Beginning Fly Fishing & A Slip Strike: When you are using a sinking line, the rod tip is best kept at the surface or even a few inches under. You are attempting to remove slack, which will maintain a straighter connection to the fly. When the fish hits or taps at the fly you are more likely to feel it.

When you fish a floating line and dry/emerger fly pattern, you are accustomed to raising the rod until you feel the fish is on. This is even more pronounced if you developed that hard hook set as a gear guy. Your well honed reactions to raise the rod to set the hook are not as productive when fishing a sunken line. Yes, you will sometimes hook the fish, but often you will pull the fly away by a considerable distance. 

It is better to use a modified slip strike technique used by saltwater fly fishers and guys that throw big streamers at fish with big teeth. This short video explains the technique for an angler that is standing. When you are seated in a tube or pontoon boat the concept is similar but more confined. 

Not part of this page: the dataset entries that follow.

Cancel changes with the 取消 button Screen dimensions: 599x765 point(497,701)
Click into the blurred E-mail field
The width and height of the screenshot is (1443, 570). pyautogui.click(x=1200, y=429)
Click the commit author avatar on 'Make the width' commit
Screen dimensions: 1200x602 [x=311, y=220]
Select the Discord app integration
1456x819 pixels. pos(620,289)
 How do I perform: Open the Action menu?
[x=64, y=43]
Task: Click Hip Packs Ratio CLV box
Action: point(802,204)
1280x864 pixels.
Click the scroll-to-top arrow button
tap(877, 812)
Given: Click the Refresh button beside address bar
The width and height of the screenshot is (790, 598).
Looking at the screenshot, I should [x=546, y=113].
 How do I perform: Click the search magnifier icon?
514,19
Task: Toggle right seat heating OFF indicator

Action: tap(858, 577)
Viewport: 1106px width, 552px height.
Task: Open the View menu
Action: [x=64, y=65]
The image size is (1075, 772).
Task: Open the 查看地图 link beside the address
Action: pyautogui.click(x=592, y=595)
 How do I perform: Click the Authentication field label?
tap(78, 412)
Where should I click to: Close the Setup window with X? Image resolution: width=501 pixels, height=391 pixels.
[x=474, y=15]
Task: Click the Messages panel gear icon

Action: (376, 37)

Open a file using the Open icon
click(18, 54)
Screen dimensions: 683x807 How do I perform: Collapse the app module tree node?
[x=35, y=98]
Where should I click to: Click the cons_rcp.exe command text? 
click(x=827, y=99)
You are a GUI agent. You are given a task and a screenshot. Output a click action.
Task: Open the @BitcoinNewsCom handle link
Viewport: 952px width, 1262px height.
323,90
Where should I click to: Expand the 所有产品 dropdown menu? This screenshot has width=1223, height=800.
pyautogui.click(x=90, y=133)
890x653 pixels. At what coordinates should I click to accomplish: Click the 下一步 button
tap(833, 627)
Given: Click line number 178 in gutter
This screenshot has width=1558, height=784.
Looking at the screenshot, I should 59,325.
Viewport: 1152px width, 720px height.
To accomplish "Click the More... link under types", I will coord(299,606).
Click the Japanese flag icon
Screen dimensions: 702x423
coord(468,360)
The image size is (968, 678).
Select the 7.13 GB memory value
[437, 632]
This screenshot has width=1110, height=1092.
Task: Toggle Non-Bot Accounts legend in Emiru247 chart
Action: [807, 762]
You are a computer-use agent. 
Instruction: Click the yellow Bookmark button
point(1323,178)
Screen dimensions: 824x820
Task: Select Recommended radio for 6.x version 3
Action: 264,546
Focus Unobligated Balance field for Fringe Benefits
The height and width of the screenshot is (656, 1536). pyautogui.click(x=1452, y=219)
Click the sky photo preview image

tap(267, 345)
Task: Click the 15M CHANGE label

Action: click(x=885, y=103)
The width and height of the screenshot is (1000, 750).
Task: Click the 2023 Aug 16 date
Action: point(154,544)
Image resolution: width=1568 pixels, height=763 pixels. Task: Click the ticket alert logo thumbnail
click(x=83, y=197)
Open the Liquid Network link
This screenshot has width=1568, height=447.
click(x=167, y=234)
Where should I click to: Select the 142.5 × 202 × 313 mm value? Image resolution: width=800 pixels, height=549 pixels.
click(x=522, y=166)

Keep the rod tip down at the water or slightly submerged. The rod hand always has the line secured between the cork handle and the stripping/retrieving fingers (except when casting and shooting line). The retrieving hand should attempt to be always in control of the line (there is that vulnerable moment where one retrieves and lets go of the line to then reach forward for the next retrieve).  Side Ways Slip Strike

When the angler feels the hit, resist the temptation to elevate the rod. Instead point the rod to the fish and pull back toward your belly. Often you will set the hook. If you miss the set, the fly has maybe only moved 1-2 feet versus the greater distance of a raise the rod/pop the hook set. Once you feel the pulse of the fish raise the rod up to play the fish against the rod. This releases some of the tension of a straight pull/fight against the leader/tippet’s strength. 

If it is a big fish, it will often take line up through the guides. That line on your apron needs to shoot up through the guides. Use just enough tension with your rod hand to control the rapid movement of the line upward…not too loose, not too tight. Enjoy the fish at this point. Is the drag set too tight, too lose? This is ideally done in advance, but truthfully you won’t know how that drag is until you hook enough bigger fish to feel the surge and know how your reel’s drag performs. But do know how it is adjusted and think…how would I tighten or loosen the drag if I needed to (will you have to momentarily switch hands?).

If it is a smaller fish, you can strip line down the guides, onto the apron and in essence strip the fish toward you. If the fish is a bit stronger than you figured the line, pinched against the cork handle and your rod hand, can be gently allowed to slide upward through the guides for an unexpected run.  


Wind from the east, fish bite least.

Wind from the north, don’t go forth. 

Wind from the south, fish will take it in the mouth. 

Wind from the west, fishing is the best.